New dexamethasone stats suggest lifesaving potential in severe COVID-19

The medical community expressed caution when researchers in England said the widely used steroid dexamethasone could save the lives of seriously ill COVID-19 patients. Health experts demanded a full report to be convinced. Now, they have more data to consider, though not yet from a peer-reviewed journal.
According to results published on the preprint site medRxiv, use of 6mg dexamethasone for up to 10 days indeed led to a 35% reduction in death rate among patients on invasive mechanical ventilation after 28 days of treatment.
That said, the 29% death rate for these critically ill patients is still not low, though significantly lower than 40.7% with usual care.
In patients receiving oxygen without invasive ventilation, the drug cut the 28-day death rate by 20%. But among patients who weren’t on oxygen or ventilation, the death rate was 22% higher with dexamethasone.
The data invited comparisons to Gilead Sciences’ on its antiviral remdesivir, but at least one analyst cautioned against drawing conclusions until after the two drugs are pitted against each other—and perhaps against a combination of the two—in a clinical trial.
There is an argument for dexamethasone performing better at least in ventilated patients. Dexamethasone’s benefit started showing after seven days of treatment in the U.K. trial dubbed Recovery, “when inflammatory lung damage is likely to have been more common,” the researchers noted. Besides, the greater effect in more serious patients later in their illness “suggests that at this stage the disease is dominated by immunopathology, with active virus replication playing a secondary role.”
Regulators in the U.K. have already granted dexamethasone an approval in hospitalized patients requiring oxygen.

In a large study run by the National Institutes of Health, remdesivir showed it could cut the time to recovery by 47% compared with placebo in patients who required oxygen support but were not mechanically ventilated. However, it didn’t shorten recovery time for patients receiving mechanical ventilation.

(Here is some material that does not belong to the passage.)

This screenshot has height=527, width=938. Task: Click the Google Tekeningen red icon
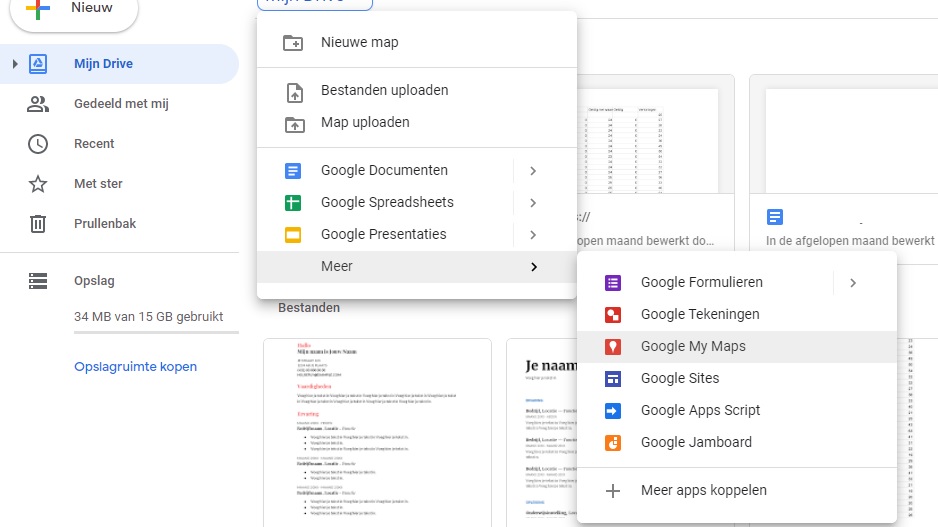[613, 315]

As for mortality rates among patients categorized as severe, there were 31 deaths (7.7%) by day 14 in the remdesivir arm, versus 53 cases (13.0%) for placebo. That translated into a 29% reduction, a difference that was not statistically significant.

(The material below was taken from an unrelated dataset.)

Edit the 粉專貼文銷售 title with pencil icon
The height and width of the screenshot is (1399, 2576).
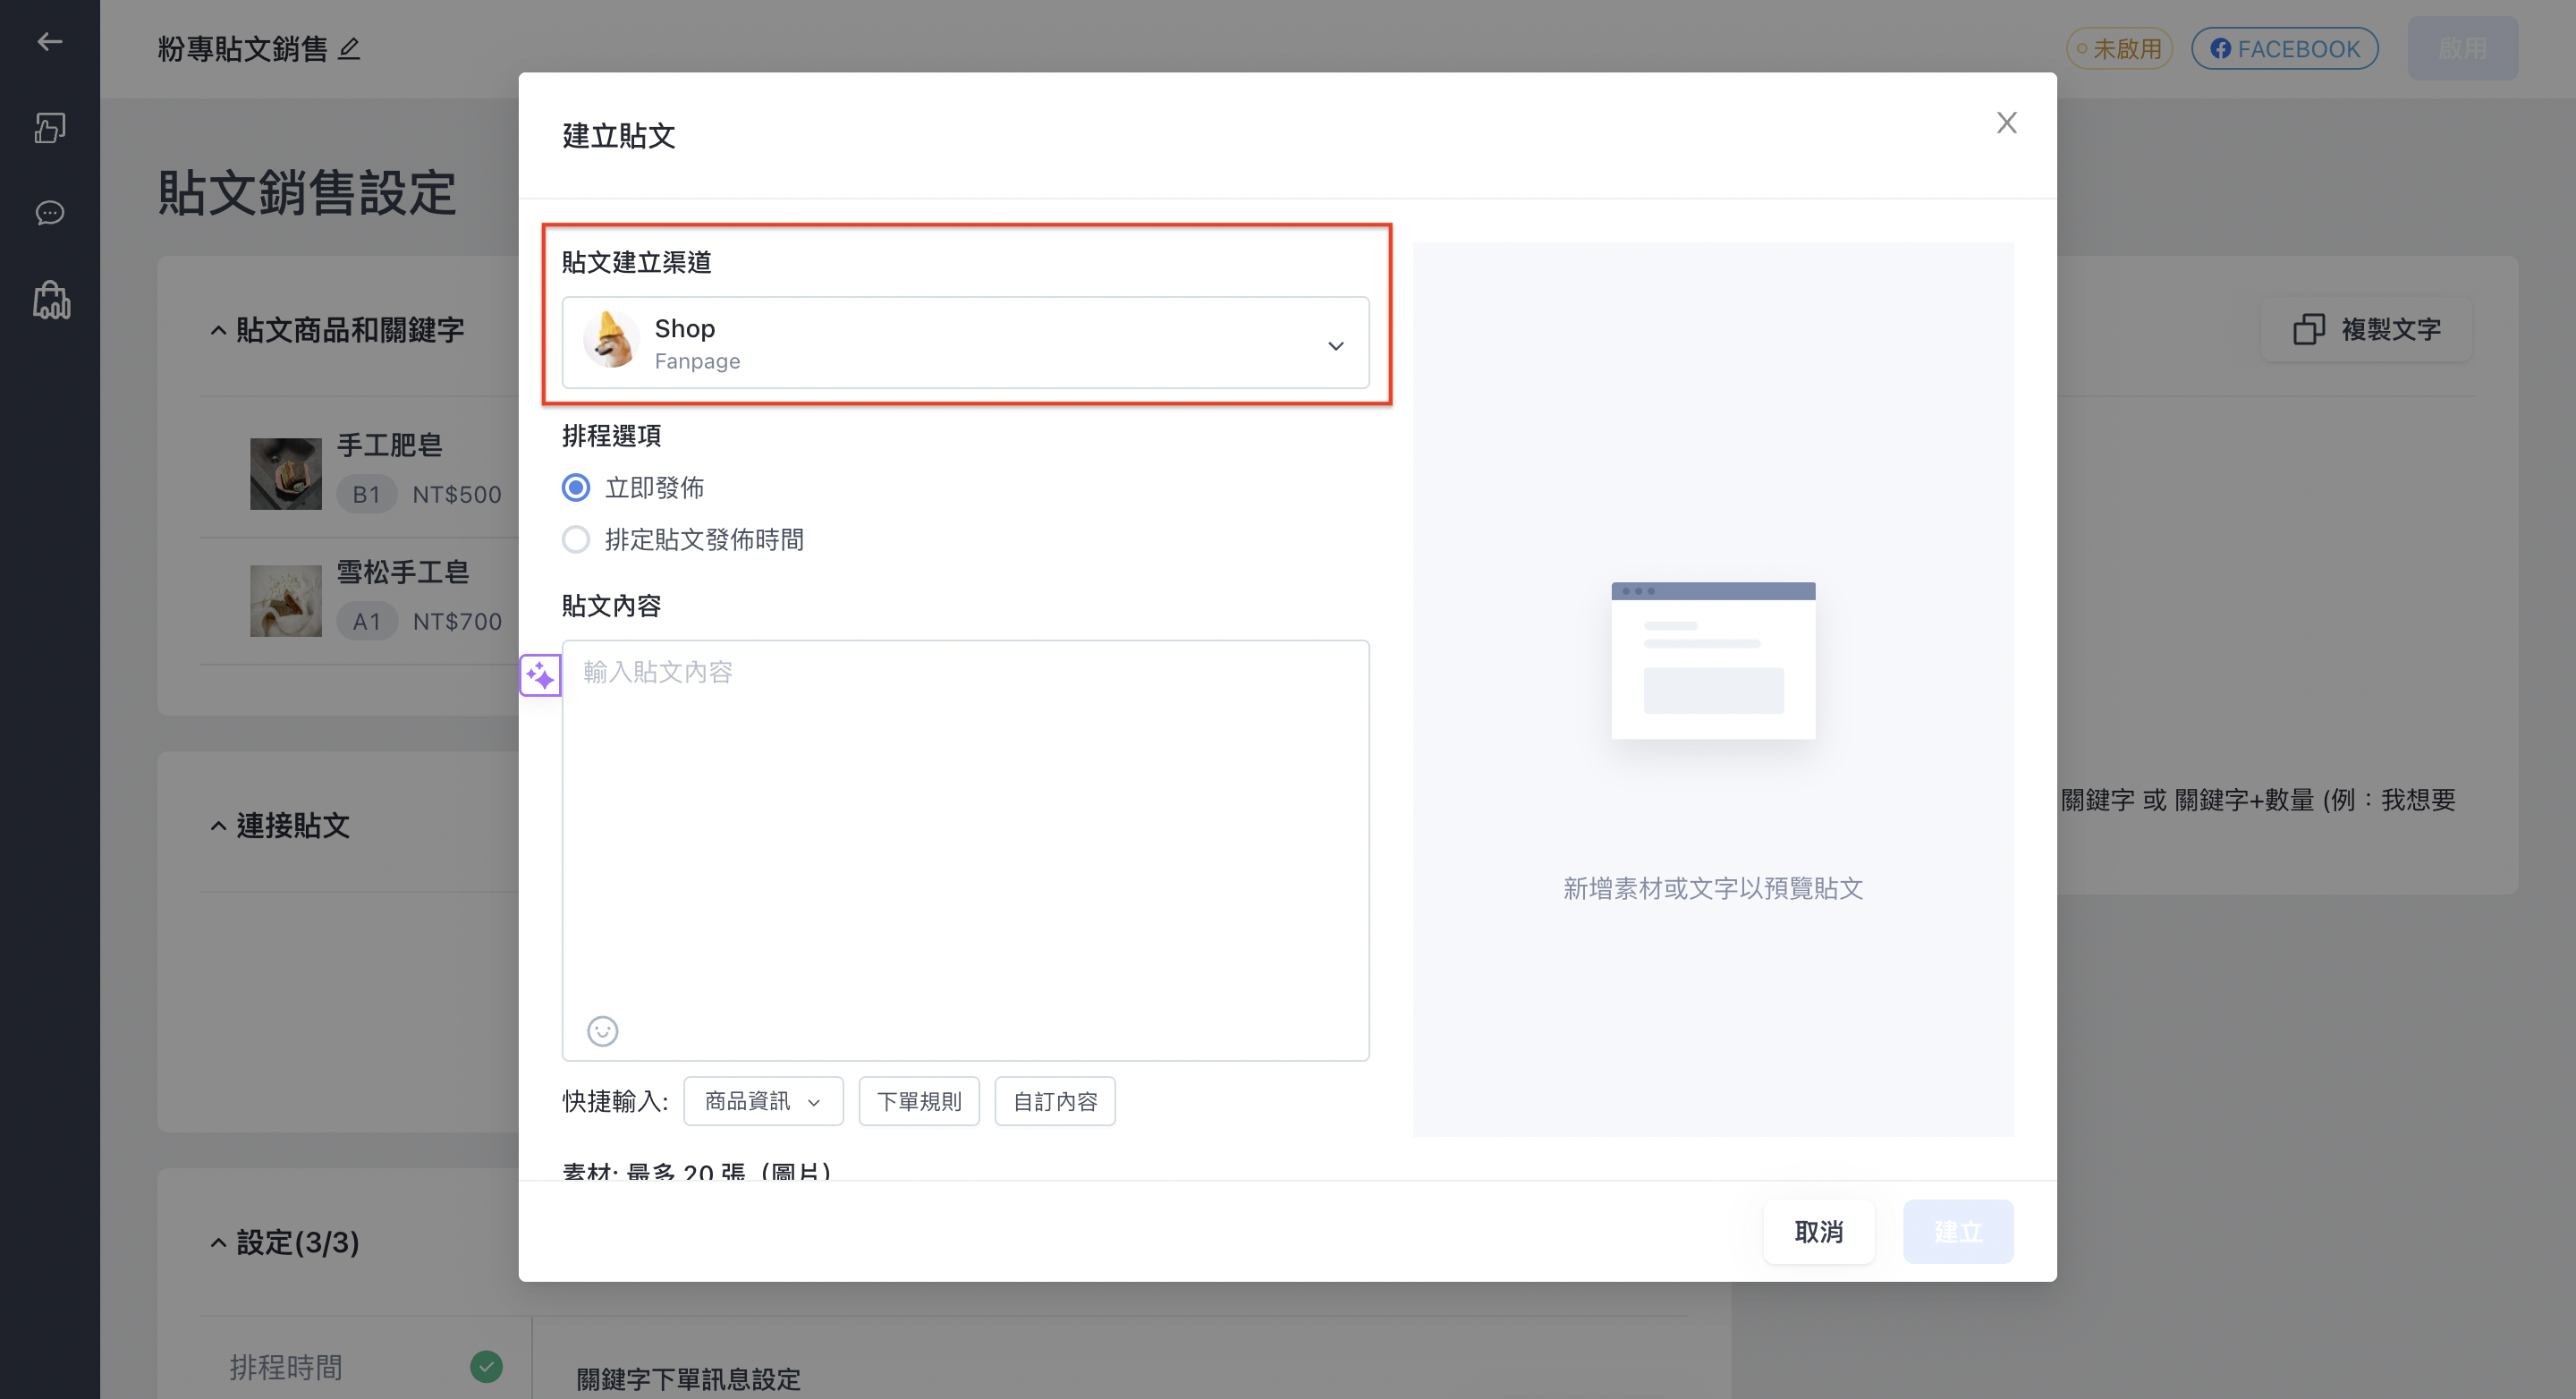point(349,49)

By comparing the death and hospital discharge ratios in Gilead’s own Simple trial with a known baseline patient study, Bernstein analyst Ronny Gal recently estimated that remdesivir offered around 30% benefit to COVID-19 patients. More in line with the Recovery researchers’ observation, Gal did estimate that dexamethasone works “possibly a bit better in ventilated patients where the response to antivirals is somewhat lower.”
Will dexamethasone replace remdesivir as a new standard treatment? That would depend on a combination trial comparing solo dexa, remdesivir and a pairing of the two, Gal said in a Monday note. Such a study isn’t yet planned, but he expects something along those lines from the NIH in the coming months.